Moreover, the test pieces (Experimental Examples 1 to 12 and 14) in which graphite was used as the solid lubricant showed smaller contact angles with the engine oil than the test pieces (Experimental Examples 13 and 15 to 17) in which graphite was not used, and thus demonstrated a tendency to improve oleophilicity. That is to say, it was found that the use of graphite can provide an effect of retaining the engine oil for a prolonged period of time even when the start/stop cycle is repeated.

A comparison between Experimental Example 16 and Experimental Example 17, in both of which MoS₂ was used as the solid lubricant, showed that addition of the hard material for the purpose of improvement in wear resistance resulted in an increase in the starting torque. However, the test pieces (Experimental Examples 1 to 3, 5 to 7, 9, and 11), in which graphite was used as the solid lubricant, achieved the effect of reducing the starting torque even though the hard material was added. Therefore, the use of a graphite having a graphitization degree of 90% or more as the solid lubricant can realize both the improvement in wear resistance and the effect of reducing the starting torque.

The present embodiment relates to a sliding member having an overlay layer that contains a graphite having a graphitization degree of 90% or more as a solid lubricant. According to the present embodiment, the starting torque can be reduced, and furthermore, the ability to retain an oil film and the wear resistance can also be improved. The sliding member according to the present embodiment may be used as, for example, a sliding member for an engine equipped with a start-stop system that starts and stops the engine frequently.

Claims

1. A sliding member, comprising:

an alloy layer that is formed of an alloy having a predetermined shape;

a binder resin that forms an overlay layer on an inner circumferential surface of the alloy layer, the inner circumferential surface sliding against a mating member; and

a graphite that is contained in the overlay layer as a solid lubricant and that has a graphitization degree of 90% or more.

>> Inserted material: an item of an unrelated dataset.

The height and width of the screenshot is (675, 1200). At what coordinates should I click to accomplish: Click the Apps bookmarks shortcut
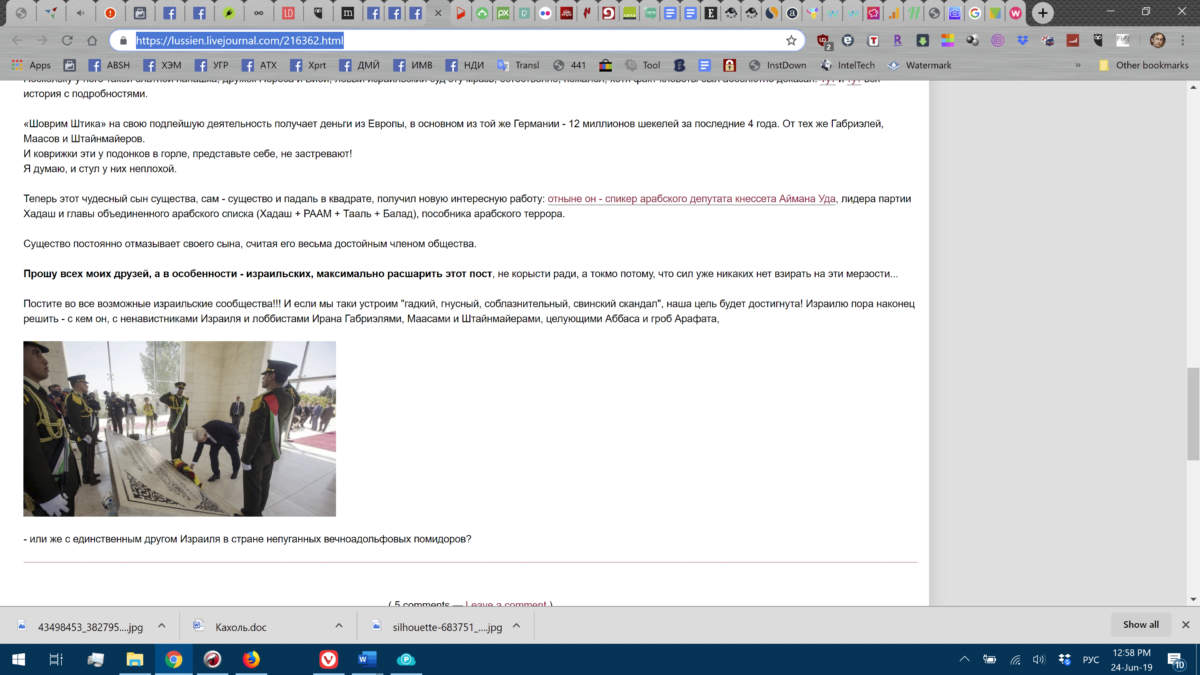(x=31, y=65)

2. The sliding member according to claim 1, wherein

the graphite has an average particle size of 3 μm or less.

3. The sliding member according to claim 1, wherein

a content of the graphite in the overlay layer is 30 to 70 vol %.

4. The sliding member according to claim 1, wherein

the overlay layer further contains a hard material.

5. The sliding member according to claim 4, wherein

the hard material includes at least one of SiC, Al2O3, TiN, AlN, CrO2, Si3N4, ZrO2, and Fe3P.

6. The sliding member according to claim 1, wherein

the binder resin includes at least one of a polyamideimide resin, a polyamide resin, a polyimide resin, an epoxy resin, a phenolic resin, a polyacetal resin, a polyetheretherketone resin, a polyphenylene sulfide resin, and an epoxy resin.

7. The sliding member according to claim 1, wherein

the solid lubricant further includes at least one of MoS2, polytetrafluoroethylene, a graphite having a graphitization degree of less than 90%, WS2, h-BN, and Sb2O3.